The boost in RESP savings would maximize the amount they get from the Canada Education Savings Grant, which is $500 on the first $2,500 of contributions per child a year. The enhanced RESP contributions would result in their combined RESP and funds in trust for the kids, a total of $65,000, to grow to $49,500 for the child now 14 and $63,650 for the child now 11, assuming a 3-per-cent real rate of return. The elder child would have $12,500 a year for four years, the younger $16,000. The parents could, of course, just average out the amounts to $14,250 a child per year. All sums are in 2009 dollars.
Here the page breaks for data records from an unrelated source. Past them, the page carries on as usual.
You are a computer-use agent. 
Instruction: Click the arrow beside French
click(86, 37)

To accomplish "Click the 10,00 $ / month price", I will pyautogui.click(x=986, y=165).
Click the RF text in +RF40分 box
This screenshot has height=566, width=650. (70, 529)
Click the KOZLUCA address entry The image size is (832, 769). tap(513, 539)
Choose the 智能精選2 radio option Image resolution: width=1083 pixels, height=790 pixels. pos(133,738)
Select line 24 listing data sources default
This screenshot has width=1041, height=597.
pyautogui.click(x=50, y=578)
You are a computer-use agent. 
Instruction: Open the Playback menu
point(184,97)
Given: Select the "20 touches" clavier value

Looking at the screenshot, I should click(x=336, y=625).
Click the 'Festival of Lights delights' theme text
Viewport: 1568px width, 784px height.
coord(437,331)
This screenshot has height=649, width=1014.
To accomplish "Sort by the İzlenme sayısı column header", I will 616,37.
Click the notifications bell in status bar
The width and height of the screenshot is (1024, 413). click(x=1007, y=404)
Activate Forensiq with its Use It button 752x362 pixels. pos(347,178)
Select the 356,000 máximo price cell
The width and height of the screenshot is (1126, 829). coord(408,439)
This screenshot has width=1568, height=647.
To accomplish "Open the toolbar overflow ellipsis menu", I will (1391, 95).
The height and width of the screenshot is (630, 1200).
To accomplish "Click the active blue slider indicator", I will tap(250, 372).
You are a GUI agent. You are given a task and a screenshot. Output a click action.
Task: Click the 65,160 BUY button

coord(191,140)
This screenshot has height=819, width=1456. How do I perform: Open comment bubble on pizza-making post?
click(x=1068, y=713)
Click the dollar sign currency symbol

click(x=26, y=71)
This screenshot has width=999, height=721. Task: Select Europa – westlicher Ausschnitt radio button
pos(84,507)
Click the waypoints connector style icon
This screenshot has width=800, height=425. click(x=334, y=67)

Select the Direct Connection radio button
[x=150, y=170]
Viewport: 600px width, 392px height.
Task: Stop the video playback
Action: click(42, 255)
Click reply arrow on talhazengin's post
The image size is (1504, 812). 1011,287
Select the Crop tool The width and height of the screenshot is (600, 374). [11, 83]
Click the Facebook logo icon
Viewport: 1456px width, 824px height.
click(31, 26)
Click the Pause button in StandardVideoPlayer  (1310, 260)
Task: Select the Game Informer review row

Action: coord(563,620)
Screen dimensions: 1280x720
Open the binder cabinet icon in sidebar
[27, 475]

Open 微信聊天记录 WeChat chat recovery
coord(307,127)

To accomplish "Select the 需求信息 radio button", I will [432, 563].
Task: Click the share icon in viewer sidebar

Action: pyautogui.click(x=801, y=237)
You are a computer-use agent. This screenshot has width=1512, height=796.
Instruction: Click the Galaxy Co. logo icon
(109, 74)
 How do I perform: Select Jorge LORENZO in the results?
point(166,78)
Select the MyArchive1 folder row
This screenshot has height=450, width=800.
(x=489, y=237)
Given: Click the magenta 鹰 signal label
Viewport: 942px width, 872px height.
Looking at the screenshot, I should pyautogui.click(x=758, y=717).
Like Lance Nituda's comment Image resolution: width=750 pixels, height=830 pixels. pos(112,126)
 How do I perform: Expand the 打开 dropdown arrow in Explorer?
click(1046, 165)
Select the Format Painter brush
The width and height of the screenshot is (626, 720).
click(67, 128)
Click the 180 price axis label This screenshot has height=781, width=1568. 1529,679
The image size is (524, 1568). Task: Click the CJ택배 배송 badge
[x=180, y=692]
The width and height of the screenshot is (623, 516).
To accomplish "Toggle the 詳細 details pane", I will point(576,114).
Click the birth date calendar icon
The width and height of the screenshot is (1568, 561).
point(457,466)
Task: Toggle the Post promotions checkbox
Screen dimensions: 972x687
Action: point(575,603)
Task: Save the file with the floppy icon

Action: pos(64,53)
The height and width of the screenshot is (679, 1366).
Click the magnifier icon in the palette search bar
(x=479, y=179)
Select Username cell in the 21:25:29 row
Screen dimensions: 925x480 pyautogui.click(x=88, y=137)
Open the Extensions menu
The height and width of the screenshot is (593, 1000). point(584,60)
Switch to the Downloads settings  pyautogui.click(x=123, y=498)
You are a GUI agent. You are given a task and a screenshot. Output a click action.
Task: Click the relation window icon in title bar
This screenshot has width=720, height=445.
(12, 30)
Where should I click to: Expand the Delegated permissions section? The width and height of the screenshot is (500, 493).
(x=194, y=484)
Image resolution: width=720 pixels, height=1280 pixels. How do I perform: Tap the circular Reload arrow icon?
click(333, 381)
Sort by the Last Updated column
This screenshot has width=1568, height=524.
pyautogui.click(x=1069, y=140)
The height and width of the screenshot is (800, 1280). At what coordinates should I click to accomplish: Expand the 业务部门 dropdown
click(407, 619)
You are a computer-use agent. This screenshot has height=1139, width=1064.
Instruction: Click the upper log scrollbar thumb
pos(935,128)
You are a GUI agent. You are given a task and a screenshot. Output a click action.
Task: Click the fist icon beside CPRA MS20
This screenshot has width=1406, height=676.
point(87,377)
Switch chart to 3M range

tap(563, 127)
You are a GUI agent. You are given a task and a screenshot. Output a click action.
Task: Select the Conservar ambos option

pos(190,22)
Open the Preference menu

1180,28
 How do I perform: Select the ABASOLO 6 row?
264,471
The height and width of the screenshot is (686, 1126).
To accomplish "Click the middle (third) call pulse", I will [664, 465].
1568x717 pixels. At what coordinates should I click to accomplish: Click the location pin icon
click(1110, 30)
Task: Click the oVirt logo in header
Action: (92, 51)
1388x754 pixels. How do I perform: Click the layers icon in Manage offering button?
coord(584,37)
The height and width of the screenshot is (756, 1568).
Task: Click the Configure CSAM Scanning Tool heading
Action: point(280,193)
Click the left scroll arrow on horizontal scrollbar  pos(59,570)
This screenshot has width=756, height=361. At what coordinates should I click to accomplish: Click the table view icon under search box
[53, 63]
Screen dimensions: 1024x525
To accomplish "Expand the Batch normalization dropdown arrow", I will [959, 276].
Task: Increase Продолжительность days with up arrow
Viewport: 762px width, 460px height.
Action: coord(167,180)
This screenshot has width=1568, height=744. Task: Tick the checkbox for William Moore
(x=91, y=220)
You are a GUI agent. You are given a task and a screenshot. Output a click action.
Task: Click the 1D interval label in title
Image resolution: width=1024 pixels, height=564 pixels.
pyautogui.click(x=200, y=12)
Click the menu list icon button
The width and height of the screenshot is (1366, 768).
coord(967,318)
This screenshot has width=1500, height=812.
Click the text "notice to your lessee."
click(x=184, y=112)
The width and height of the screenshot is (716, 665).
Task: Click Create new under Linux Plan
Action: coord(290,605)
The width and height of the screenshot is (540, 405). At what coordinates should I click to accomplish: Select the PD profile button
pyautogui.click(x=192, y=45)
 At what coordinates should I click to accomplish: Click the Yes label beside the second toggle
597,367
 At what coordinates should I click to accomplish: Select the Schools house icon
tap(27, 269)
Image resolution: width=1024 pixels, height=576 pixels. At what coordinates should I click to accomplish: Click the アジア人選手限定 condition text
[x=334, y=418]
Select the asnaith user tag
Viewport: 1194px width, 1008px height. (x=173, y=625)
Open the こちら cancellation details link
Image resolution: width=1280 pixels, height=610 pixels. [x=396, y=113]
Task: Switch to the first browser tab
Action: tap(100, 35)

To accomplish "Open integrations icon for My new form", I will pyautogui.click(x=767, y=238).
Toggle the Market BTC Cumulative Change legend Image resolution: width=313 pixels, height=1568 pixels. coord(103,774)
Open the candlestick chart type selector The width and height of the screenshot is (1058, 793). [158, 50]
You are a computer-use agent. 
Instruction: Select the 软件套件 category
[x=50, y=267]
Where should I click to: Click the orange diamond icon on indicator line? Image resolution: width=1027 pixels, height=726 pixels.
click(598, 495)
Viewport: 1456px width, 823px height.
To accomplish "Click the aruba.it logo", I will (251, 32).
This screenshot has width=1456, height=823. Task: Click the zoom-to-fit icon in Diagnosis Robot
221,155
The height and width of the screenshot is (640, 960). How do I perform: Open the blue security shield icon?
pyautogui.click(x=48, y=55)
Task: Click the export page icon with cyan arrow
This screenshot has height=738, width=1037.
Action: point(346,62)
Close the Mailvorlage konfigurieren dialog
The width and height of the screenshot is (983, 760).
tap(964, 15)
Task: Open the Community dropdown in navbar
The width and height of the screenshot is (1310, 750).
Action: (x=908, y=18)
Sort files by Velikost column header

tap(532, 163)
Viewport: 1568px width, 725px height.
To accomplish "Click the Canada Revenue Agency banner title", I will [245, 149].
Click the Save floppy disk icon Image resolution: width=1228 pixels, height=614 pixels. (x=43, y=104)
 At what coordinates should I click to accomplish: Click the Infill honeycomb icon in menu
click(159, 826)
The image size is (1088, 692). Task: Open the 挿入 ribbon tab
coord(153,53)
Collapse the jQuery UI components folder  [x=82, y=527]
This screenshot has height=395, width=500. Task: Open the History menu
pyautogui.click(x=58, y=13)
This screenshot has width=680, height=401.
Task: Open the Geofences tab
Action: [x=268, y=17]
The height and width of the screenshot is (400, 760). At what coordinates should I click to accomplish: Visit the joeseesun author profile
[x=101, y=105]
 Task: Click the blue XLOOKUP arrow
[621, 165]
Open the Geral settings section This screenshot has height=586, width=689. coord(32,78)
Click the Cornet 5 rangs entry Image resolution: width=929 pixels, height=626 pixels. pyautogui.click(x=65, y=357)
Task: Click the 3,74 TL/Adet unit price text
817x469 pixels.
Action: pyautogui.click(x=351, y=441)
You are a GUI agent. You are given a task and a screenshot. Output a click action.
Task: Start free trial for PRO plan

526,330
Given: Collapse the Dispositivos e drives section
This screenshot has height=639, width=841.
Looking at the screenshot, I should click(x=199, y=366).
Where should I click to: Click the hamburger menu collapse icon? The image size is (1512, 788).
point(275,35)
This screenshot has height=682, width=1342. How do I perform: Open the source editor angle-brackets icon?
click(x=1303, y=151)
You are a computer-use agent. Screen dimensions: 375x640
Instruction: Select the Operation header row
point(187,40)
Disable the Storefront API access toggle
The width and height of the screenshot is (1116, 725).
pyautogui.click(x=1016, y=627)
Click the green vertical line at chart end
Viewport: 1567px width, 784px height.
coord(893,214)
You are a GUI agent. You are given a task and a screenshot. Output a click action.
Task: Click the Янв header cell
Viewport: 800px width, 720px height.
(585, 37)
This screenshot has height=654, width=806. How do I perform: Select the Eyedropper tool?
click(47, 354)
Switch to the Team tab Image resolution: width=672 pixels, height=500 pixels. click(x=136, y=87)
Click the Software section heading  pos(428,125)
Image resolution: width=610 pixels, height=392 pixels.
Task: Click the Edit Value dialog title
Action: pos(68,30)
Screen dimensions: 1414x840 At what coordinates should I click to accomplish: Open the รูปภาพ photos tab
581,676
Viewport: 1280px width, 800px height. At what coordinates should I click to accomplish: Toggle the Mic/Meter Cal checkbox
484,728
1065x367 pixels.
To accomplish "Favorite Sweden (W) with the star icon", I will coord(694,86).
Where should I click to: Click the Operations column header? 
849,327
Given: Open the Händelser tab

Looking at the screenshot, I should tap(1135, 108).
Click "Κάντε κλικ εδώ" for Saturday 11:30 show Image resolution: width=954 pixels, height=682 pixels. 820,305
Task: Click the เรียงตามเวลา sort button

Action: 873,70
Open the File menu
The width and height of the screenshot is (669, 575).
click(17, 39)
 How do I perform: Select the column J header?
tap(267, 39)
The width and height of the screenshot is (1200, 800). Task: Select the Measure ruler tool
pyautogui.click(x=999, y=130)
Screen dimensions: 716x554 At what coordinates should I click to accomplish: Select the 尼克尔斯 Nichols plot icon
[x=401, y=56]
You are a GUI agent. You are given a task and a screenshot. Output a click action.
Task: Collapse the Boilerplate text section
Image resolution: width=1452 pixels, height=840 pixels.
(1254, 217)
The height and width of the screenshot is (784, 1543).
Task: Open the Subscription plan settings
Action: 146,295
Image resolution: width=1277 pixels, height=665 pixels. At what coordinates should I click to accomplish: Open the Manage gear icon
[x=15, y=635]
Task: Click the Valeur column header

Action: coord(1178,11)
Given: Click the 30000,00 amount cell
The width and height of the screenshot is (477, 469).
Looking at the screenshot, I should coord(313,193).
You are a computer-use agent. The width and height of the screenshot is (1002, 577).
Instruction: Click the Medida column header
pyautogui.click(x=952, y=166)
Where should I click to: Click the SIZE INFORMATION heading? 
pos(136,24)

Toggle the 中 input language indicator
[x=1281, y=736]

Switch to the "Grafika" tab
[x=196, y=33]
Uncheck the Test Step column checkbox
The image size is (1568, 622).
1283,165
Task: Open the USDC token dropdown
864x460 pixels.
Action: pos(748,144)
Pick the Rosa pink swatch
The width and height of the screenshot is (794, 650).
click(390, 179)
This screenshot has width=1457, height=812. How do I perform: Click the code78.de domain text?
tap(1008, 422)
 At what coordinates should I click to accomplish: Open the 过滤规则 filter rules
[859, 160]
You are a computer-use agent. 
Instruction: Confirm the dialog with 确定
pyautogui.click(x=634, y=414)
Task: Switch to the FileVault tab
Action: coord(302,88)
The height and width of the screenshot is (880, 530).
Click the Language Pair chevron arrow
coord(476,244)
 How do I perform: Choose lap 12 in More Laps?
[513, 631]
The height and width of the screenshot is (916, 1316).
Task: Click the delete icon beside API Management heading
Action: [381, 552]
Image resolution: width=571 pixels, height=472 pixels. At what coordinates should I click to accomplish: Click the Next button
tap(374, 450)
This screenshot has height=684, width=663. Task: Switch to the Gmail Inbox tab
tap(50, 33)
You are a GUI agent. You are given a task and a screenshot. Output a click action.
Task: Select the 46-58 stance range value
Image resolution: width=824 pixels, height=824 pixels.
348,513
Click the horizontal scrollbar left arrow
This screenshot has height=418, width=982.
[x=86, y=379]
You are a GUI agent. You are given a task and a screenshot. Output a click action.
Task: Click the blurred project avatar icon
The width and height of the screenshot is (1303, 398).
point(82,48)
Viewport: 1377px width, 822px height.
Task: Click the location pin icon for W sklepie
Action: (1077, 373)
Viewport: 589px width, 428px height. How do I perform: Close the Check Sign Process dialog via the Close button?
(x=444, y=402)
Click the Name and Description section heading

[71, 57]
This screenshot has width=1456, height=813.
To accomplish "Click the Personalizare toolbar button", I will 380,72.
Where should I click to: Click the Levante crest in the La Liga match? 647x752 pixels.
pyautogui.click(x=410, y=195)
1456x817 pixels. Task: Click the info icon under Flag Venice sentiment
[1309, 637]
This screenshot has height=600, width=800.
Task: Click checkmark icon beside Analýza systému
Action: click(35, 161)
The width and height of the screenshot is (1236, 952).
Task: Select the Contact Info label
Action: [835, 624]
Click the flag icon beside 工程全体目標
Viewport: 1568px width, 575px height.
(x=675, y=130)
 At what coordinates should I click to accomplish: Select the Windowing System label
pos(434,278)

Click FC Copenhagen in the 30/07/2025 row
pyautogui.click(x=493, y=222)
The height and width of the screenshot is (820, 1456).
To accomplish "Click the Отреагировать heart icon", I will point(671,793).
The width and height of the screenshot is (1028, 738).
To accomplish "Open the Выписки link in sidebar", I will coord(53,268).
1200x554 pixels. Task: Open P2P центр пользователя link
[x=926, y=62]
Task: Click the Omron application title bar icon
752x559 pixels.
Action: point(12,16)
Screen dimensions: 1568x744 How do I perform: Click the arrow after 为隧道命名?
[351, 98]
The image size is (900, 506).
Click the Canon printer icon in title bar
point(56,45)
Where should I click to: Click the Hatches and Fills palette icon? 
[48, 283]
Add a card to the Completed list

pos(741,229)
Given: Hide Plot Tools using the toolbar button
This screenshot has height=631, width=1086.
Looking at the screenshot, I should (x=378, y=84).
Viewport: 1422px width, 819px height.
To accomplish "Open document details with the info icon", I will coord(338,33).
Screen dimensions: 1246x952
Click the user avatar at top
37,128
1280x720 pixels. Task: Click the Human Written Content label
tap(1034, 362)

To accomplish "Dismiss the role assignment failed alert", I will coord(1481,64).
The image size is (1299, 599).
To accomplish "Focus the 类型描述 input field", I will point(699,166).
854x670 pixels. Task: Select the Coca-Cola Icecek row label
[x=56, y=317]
Chuck and Ellen can each expect full Old Age Security benefits, now $6,204 a year. Ellen can retire at age 54 with a full pension of $59,150 a year with a bridge of $5,850 a year to age 65 when her Canada Pension Plan benefits of $9,554 a year will begin. If she works to age 57, when Chuck is 60, her pension, a defined benefit plan indexed to the cost of living, would grow to $65,600 a year plus a bridge of $6,489 to age 65, Mr. Moran says.
Her registered retirement savings plan is minimal and can be disregarded in the retirement analysis, he adds. With no other pension income, she would have $71,804 a year at age 65, assuming retirement at age 57. She will be affected by the clawback, which currently begins to take back OAS benefits when net income exceeds about $65,000 a year.
Chuck can expect CPP benefits at age 65 of $9,108 a year. He is adding $500 a month to his RRSP. It has a current balance of $335,000. By his age 60, it will have a balance of $588,500, assuming a 3-per-cent real rate of return. If he were to spend this sum evenly over the 33 years to his assumed death at age 90, he could withdraw $27,513 a year, the planner estimates.
The couple would have a pretax cash flow of $124,183 at age 65, which is more than their $120,000 target gross retirement income. They will also have the income or capital gains from the potential sale of unregistered shares in Chuck's company and, perhaps, the income they might derive from money obtained through the sale of their vacation condo or even from downsizing their house and moving to something less expensive.
"This couple can fix their cash flow problems either by cutting back on expenses or by extending the mortgage amortization for their house," Mr. Moran says.
"I am not surprised that Mr. Moran has suggested we extend our mortgage," Chuck says. "That is probably what we will do."
Toronto couple in mid-40s with children ages 14 and 11.
Overspending, no cash in the bank, financial anxiety.
Extend mortgage and cut payments, beef up RESPs.
More money for kids' education, money for emergency fund, less anxiety.
Net Monthly Income
House $1,300,000, condo $250,000, RRSP $335,000, RESPs $50,000, kids' trusts $15,000, unregistered stock $25,000, cars (2) $25,000. Total: $2-million.
Mortgage $3,000, prop. tax house $600, utilities & phones $560, food $1,100, restaurant $200, entertainment $350, kids' sports & camps $768, clothing $500, child & house care $1,250, RRSP $500, RESP $330, cars fuel & repairs $700, travel $660, vacation condo costs $300, car & home insurance $325, life insurance $85, line of credit $1,700, Misc. $250, charity & gifts $492. Total: $13,670.
Mortgage $205,000, line of credit $40,000, invest. loan $9,000, car loans $30,000. Total: $284,000.